Azure Subscription Role Assignments within Tier 2 Seller and Indirect Provider Model

Introduction

This article will explain the basic principles and cover work instructions that will provide a step-by-step guide on how to assign foreign principal* which is acting Admin Agent group on every Tier 2 as well as Indirect Provider Azure Active Directory tenant.

In this article

• Prerequisites
• Step 1 (Can be done by Seller and Distributor alike)
• Step 2 (Customer Tenant Part)

Prerequisites

To carry out the process, you will need to make sure you meet the following requirements, and have access to the Seller and Customer tenant:

1. You need to know the Microsoft ID of the Seller's tenant you have a partnership with.

2. Customer's tenant ID or fully qualified domain is known.

3. Azure Subscription ID is known to which you intend to assign foreign principal.

4. You have at least an Admin Agent role assigned to your Indirect Provider Tenant.

Step 1 (Can be done by Seller and Distributor alike)

Login to Microsoft Partner Center using your Indirect Distributor credentials, then open a new tab in your incognito session and access the following link https://portal.azure.com/xxxxxx-xxxx-xxxx-xxxx-xxxxxxxxx (provide indirect seller id here)

If there are no conditional policies in place on the Seller's side - you will be able to access the tenant AAD, then navigate to Groups and locate Admin Agent object ID (known as Foreign Principal) - copy this ID. If policies are blocking the access - please contact the seller to provide the Admin Agent Object ID.

Step 2 (Customer Tenant Part)

From Partner Center - find the customer that you would like to assign the foreign principal to, this customer needs to have an active partnership with the aforementioned Seller entity for this to work.

Press on the marked link:



Find the subscription that you would like to assign permission to and copy the subscription ID:


Now that you have all the needed information the assignment can now be performed. The reason, why this can only be done from the console, is very simple - Microsoft Azure Portal UI does not provide support for this operation.

For all intents and purposes, I will be showing the AzureRM Powershell version that supports this assignment:
1. Connect-AzureRmAccount -TenantId Provide_Customer's_TenantId_Here 
Provide your Indirect Provider Credentials here.
2. New-AzureRmRoleAssignment -RoleDefinitionName owner -ObjectId ADMIN_AGENT_OBJECTID_HERE -Scope "/subscriptions/SUBSCRIPTION_ID_HERE"

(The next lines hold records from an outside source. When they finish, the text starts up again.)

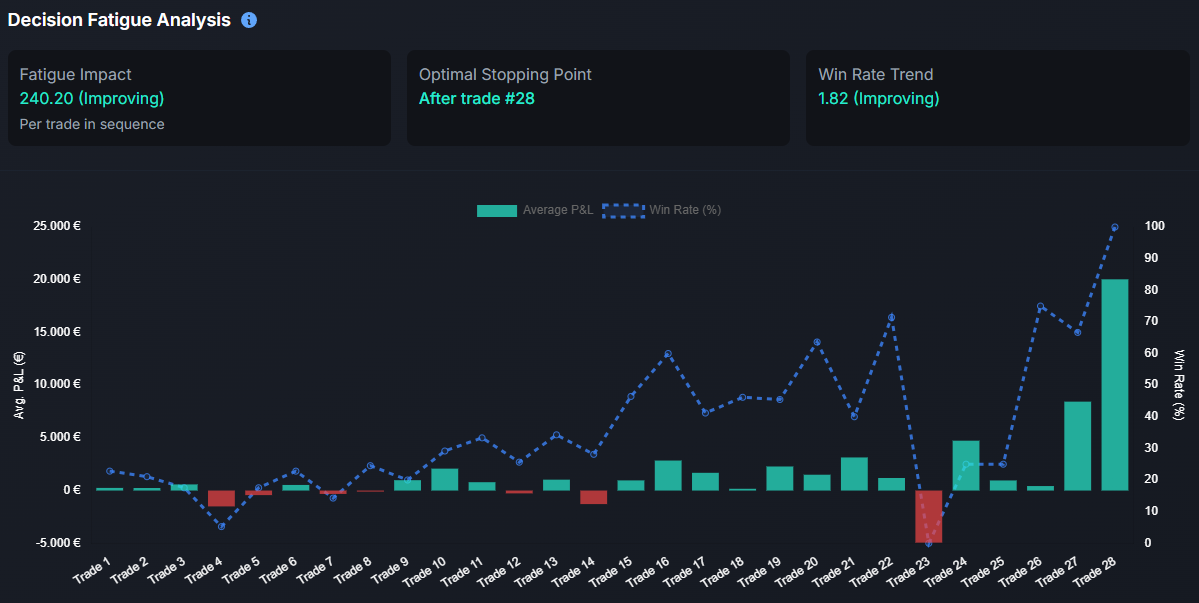
Task: Click the 240.20 (Improving) value
Action: tap(77, 98)
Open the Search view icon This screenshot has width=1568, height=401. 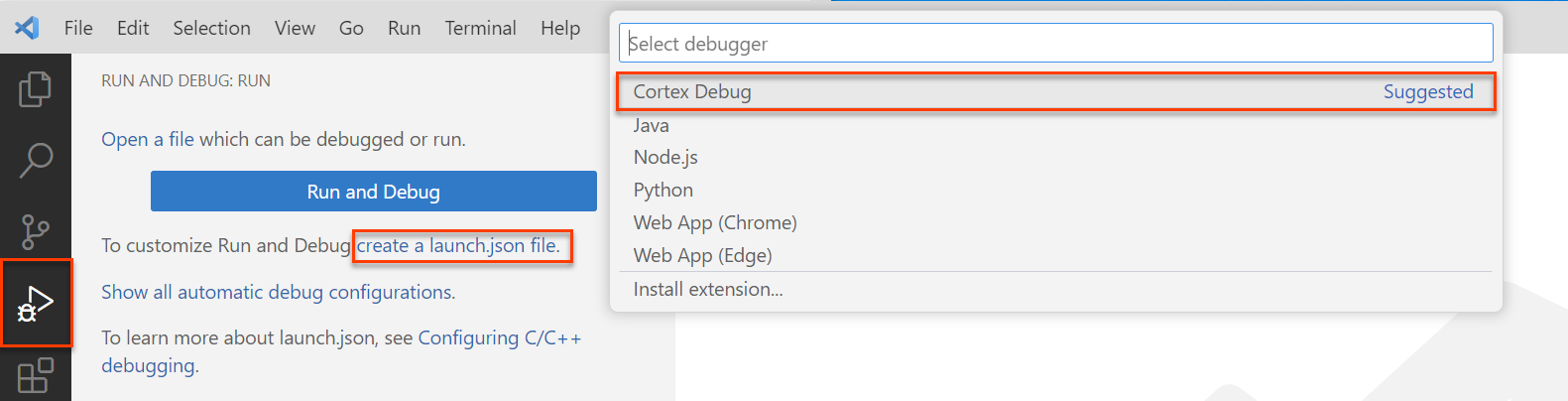pyautogui.click(x=36, y=160)
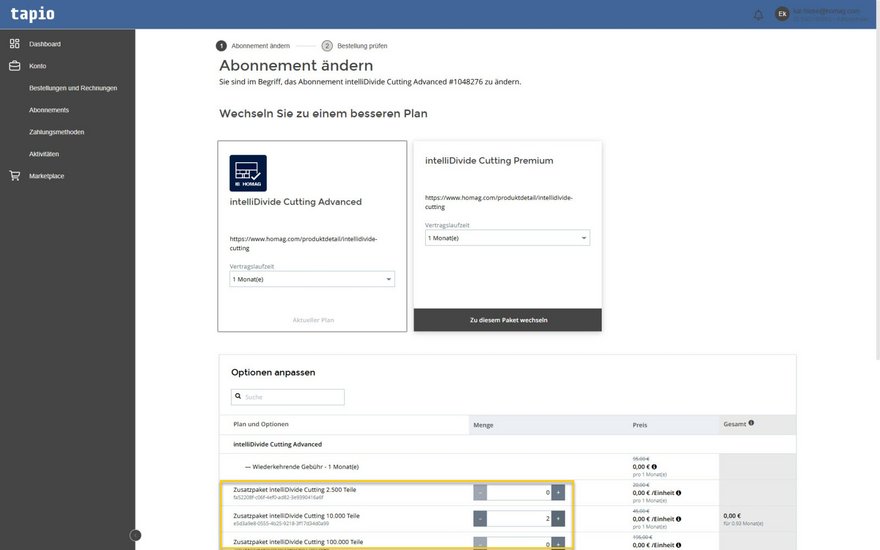Go to Abonnements in sidebar
This screenshot has width=880, height=550.
(49, 110)

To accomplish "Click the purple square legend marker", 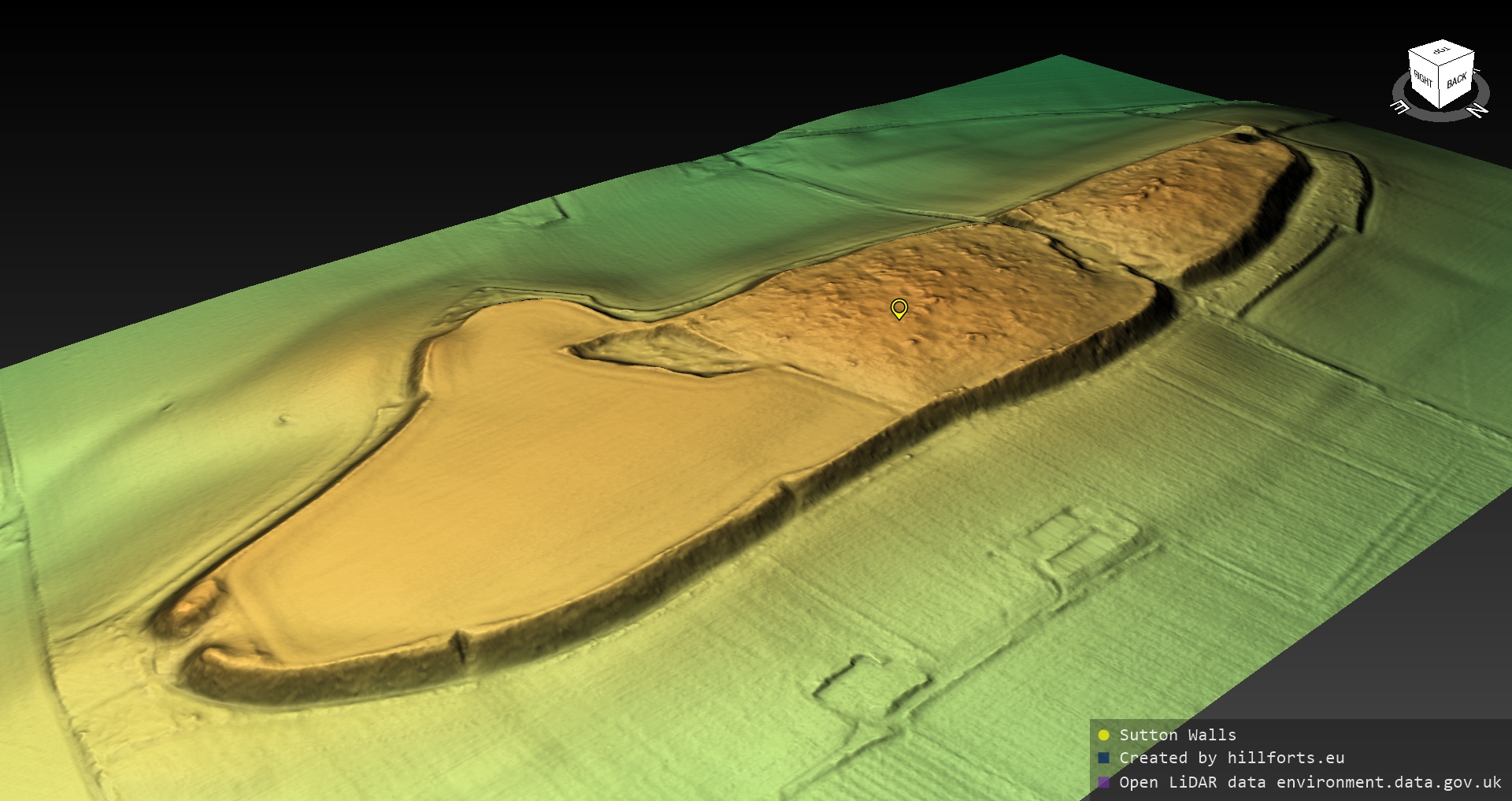I will (1103, 783).
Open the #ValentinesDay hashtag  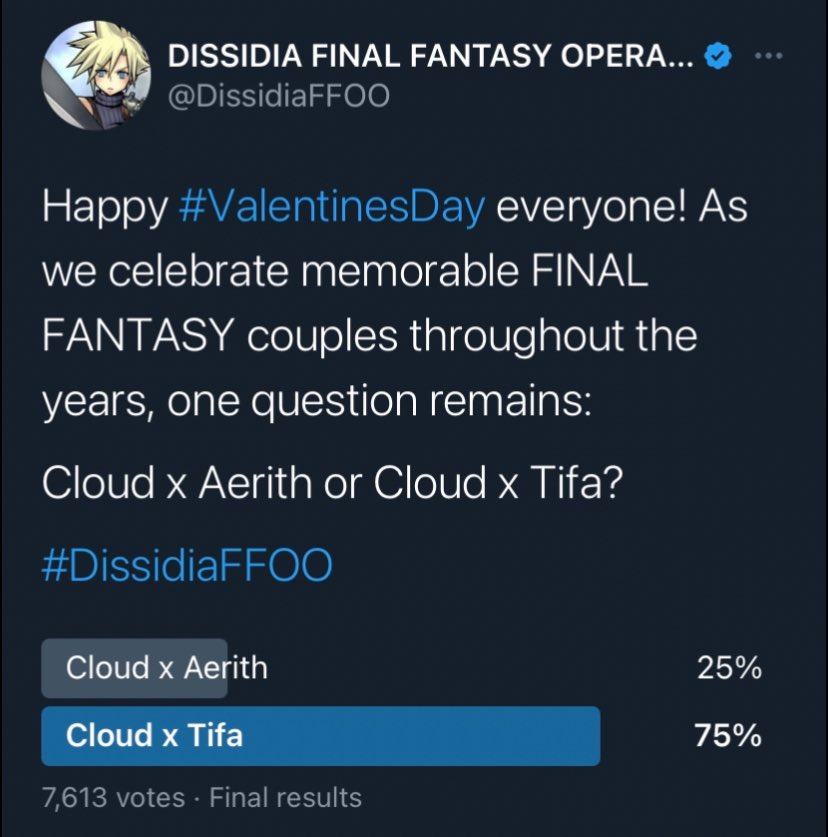[x=332, y=207]
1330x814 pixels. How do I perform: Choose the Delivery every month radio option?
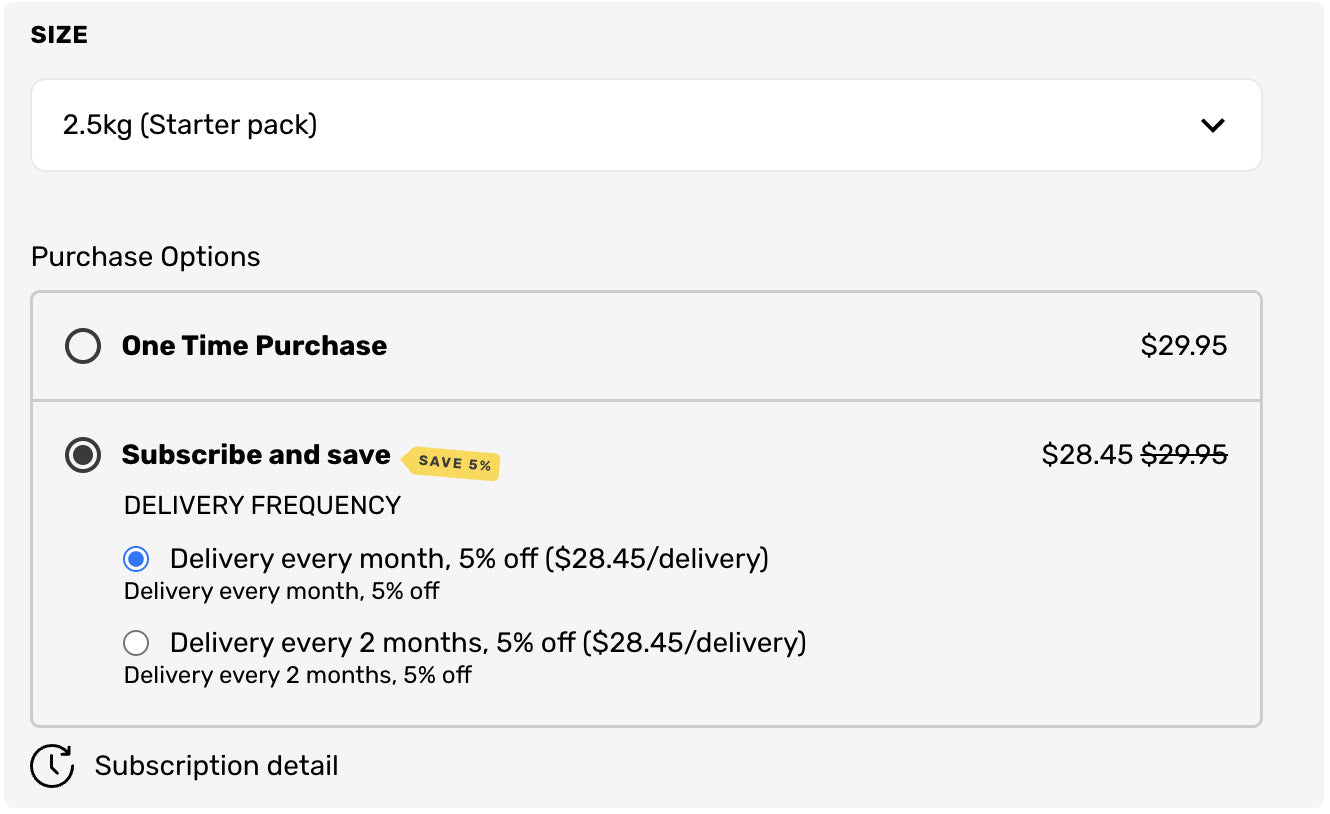pyautogui.click(x=136, y=558)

If everything goes according to plan, there should be a similar output in your console:



To verify if the seller has access to the Subscription, just refresh the Azure Portal Role assignment blade:

* foreign principal is what allows CSP partners to interact with their customers' tenants through federated access and provide the necessary support within the scope of O365/Azure/Dynamics.

Summary

To assign a foreign principal (Admin Agent group) to a Customer's Azure Active Directory Tenant, you need the Seller's Microsoft tenant ID, Customer's tenant ID or domain, Azure Subscription ID, and Admin Agent role access to your Indirect Provider Tenant. The process involves two main steps: first, access the Seller's tenant through Microsoft Partner Center to locate and copy the Admin Agent object ID (foreign principal), either directly through Azure Active Directory or by requesting it from the Seller if conditional policies block access. Second, navigate to the Customer tenant in Microsoft Partner Center, identify the target Subscription, and use AzureRM PowerShell commands to assign the foreign principal with owner permissions to the specified Subscription scope. This assignment must be performed through PowerShell console as the Microsoft Azure Portal UI does not support this operation. Once completed, the Seller will have federated access to provide support within the scope of Office 365, Azure, and Dynamics products. You can verify successful assignment by refreshing the Azure Portal Role assignment blade.